Set exercise:
Convert the data below into a numbered list with one line per item, dropping the blank lines.

Provided records:
** START **

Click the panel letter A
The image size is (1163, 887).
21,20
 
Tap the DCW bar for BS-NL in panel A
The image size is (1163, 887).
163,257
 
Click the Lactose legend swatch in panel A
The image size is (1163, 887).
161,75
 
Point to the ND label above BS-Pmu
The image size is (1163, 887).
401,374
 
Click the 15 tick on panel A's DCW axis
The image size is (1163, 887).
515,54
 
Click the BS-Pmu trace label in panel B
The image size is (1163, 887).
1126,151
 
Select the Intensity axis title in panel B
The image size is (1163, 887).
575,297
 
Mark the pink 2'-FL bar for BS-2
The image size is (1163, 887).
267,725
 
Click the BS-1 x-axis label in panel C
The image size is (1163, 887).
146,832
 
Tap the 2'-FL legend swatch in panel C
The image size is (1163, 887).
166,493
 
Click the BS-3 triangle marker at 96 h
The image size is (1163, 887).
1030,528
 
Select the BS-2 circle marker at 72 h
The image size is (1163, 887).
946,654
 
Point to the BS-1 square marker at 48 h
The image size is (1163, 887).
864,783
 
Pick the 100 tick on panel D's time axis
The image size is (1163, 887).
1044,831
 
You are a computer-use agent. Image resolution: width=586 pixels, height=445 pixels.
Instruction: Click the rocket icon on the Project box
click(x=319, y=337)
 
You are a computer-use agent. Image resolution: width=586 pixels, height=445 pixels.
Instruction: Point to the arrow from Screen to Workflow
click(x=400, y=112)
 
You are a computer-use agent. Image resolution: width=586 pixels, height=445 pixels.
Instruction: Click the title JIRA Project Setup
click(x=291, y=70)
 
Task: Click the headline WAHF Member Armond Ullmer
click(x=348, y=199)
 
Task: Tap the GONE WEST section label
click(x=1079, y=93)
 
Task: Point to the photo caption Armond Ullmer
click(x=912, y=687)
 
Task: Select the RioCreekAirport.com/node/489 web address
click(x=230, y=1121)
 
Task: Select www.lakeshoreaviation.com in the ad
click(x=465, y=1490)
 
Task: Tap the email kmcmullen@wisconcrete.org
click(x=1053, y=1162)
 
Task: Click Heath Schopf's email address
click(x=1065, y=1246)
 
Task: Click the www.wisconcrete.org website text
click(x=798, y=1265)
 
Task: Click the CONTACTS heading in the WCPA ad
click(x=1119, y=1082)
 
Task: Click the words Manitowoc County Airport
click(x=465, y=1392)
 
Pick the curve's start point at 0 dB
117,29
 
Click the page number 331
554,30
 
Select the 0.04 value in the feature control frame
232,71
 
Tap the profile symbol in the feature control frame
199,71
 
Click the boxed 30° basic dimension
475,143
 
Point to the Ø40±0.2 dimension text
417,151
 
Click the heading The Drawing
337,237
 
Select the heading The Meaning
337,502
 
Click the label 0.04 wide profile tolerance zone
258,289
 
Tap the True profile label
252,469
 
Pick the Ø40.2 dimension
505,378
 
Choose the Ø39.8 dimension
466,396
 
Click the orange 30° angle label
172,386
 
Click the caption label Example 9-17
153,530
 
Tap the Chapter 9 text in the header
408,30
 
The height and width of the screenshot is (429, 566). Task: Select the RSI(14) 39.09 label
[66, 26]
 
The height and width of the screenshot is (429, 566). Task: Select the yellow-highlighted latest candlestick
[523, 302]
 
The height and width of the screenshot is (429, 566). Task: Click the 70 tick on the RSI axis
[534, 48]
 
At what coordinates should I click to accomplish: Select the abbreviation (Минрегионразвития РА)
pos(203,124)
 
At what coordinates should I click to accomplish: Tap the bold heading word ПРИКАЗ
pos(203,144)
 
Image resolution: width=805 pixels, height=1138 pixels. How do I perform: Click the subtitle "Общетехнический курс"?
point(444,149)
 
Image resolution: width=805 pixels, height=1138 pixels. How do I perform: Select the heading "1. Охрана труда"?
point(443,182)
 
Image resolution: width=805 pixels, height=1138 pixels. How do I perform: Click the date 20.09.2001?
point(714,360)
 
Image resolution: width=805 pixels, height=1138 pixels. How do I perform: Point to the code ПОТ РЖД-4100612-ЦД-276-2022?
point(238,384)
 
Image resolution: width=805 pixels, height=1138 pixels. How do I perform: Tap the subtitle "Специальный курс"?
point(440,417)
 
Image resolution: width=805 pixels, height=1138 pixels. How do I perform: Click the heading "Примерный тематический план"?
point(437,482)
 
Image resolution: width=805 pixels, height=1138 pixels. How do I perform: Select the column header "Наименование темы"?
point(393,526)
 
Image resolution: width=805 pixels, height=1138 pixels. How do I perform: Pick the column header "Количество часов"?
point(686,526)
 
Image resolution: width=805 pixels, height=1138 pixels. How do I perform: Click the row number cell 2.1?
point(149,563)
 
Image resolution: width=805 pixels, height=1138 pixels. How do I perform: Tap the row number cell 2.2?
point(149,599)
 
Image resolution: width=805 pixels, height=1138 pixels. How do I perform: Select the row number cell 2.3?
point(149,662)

** END **

Correct answer:
1. Click the panel letter A
2. The image size is (1163, 887).
3. 21,20
4. Tap the DCW bar for BS-NL in panel A
5. The image size is (1163, 887).
6. 163,257
7. Click the Lactose legend swatch in panel A
8. The image size is (1163, 887).
9. 161,75
10. Point to the ND label above BS-Pmu
11. The image size is (1163, 887).
12. 401,374
13. Click the 15 tick on panel A's DCW axis
14. The image size is (1163, 887).
15. 515,54
16. Click the BS-Pmu trace label in panel B
17. The image size is (1163, 887).
18. 1126,151
19. Select the Intensity axis title in panel B
20. The image size is (1163, 887).
21. 575,297
22. Mark the pink 2'-FL bar for BS-2
23. The image size is (1163, 887).
24. 267,725
25. Click the BS-1 x-axis label in panel C
26. The image size is (1163, 887).
27. 146,832
28. Tap the 2'-FL legend swatch in panel C
29. The image size is (1163, 887).
30. 166,493
31. Click the BS-3 triangle marker at 96 h
32. The image size is (1163, 887).
33. 1030,528
34. Select the BS-2 circle marker at 72 h
35. The image size is (1163, 887).
36. 946,654
37. Point to the BS-1 square marker at 48 h
38. The image size is (1163, 887).
39. 864,783
40. Pick the 100 tick on panel D's time axis
41. The image size is (1163, 887).
42. 1044,831
43. You are a computer-use agent. Image resolution: width=586 pixels, height=445 pixels.
44. Instruction: Click the rocket icon on the Project box
45. click(x=319, y=337)
46. You are a computer-use agent. Image resolution: width=586 pixels, height=445 pixels.
47. Instruction: Point to the arrow from Screen to Workflow
48. click(x=400, y=112)
49. You are a computer-use agent. Image resolution: width=586 pixels, height=445 pixels.
50. Instruction: Click the title JIRA Project Setup
51. click(x=291, y=70)
52. Task: Click the headline WAHF Member Armond Ullmer
53. click(x=348, y=199)
54. Task: Tap the GONE WEST section label
55. click(x=1079, y=93)
56. Task: Point to the photo caption Armond Ullmer
57. click(x=912, y=687)
58. Task: Select the RioCreekAirport.com/node/489 web address
59. click(x=230, y=1121)
60. Task: Select www.lakeshoreaviation.com in the ad
61. click(x=465, y=1490)
62. Task: Tap the email kmcmullen@wisconcrete.org
63. click(x=1053, y=1162)
64. Task: Click Heath Schopf's email address
65. click(x=1065, y=1246)
66. Task: Click the www.wisconcrete.org website text
67. click(x=798, y=1265)
68. Task: Click the CONTACTS heading in the WCPA ad
69. click(x=1119, y=1082)
70. Task: Click the words Manitowoc County Airport
71. click(x=465, y=1392)
72. Pick the curve's start point at 0 dB
73. 117,29
74. Click the page number 331
75. 554,30
76. Select the 0.04 value in the feature control frame
77. 232,71
78. Tap the profile symbol in the feature control frame
79. 199,71
80. Click the boxed 30° basic dimension
81. 475,143
82. Point to the Ø40±0.2 dimension text
83. 417,151
84. Click the heading The Drawing
85. 337,237
86. Select the heading The Meaning
87. 337,502
88. Click the label 0.04 wide profile tolerance zone
89. 258,289
90. Tap the True profile label
91. 252,469
92. Pick the Ø40.2 dimension
93. 505,378
94. Choose the Ø39.8 dimension
95. 466,396
96. Click the orange 30° angle label
97. 172,386
98. Click the caption label Example 9-17
99. 153,530
100. Tap the Chapter 9 text in the header
101. 408,30
102. The height and width of the screenshot is (429, 566). Task: Select the RSI(14) 39.09 label
103. [66, 26]
104. The height and width of the screenshot is (429, 566). Task: Select the yellow-highlighted latest candlestick
105. [523, 302]
106. The height and width of the screenshot is (429, 566). Task: Click the 70 tick on the RSI axis
107. [534, 48]
108. At what coordinates should I click to accomplish: Select the abbreviation (Минрегионразвития РА)
109. pos(203,124)
110. At what coordinates should I click to accomplish: Tap the bold heading word ПРИКАЗ
111. pos(203,144)
112. Image resolution: width=805 pixels, height=1138 pixels. How do I perform: Click the subtitle "Общетехнический курс"?
113. point(444,149)
114. Image resolution: width=805 pixels, height=1138 pixels. How do I perform: Select the heading "1. Охрана труда"?
115. point(443,182)
116. Image resolution: width=805 pixels, height=1138 pixels. How do I perform: Click the date 20.09.2001?
117. point(714,360)
118. Image resolution: width=805 pixels, height=1138 pixels. How do I perform: Point to the code ПОТ РЖД-4100612-ЦД-276-2022?
119. point(238,384)
120. Image resolution: width=805 pixels, height=1138 pixels. How do I perform: Tap the subtitle "Специальный курс"?
121. point(440,417)
122. Image resolution: width=805 pixels, height=1138 pixels. How do I perform: Click the heading "Примерный тематический план"?
123. point(437,482)
124. Image resolution: width=805 pixels, height=1138 pixels. How do I perform: Select the column header "Наименование темы"?
125. point(393,526)
126. Image resolution: width=805 pixels, height=1138 pixels. How do I perform: Pick the column header "Количество часов"?
127. point(686,526)
128. Image resolution: width=805 pixels, height=1138 pixels. How do I perform: Click the row number cell 2.1?
129. point(149,563)
130. Image resolution: width=805 pixels, height=1138 pixels. How do I perform: Tap the row number cell 2.2?
131. point(149,599)
132. Image resolution: width=805 pixels, height=1138 pixels. How do I perform: Select the row number cell 2.3?
133. point(149,662)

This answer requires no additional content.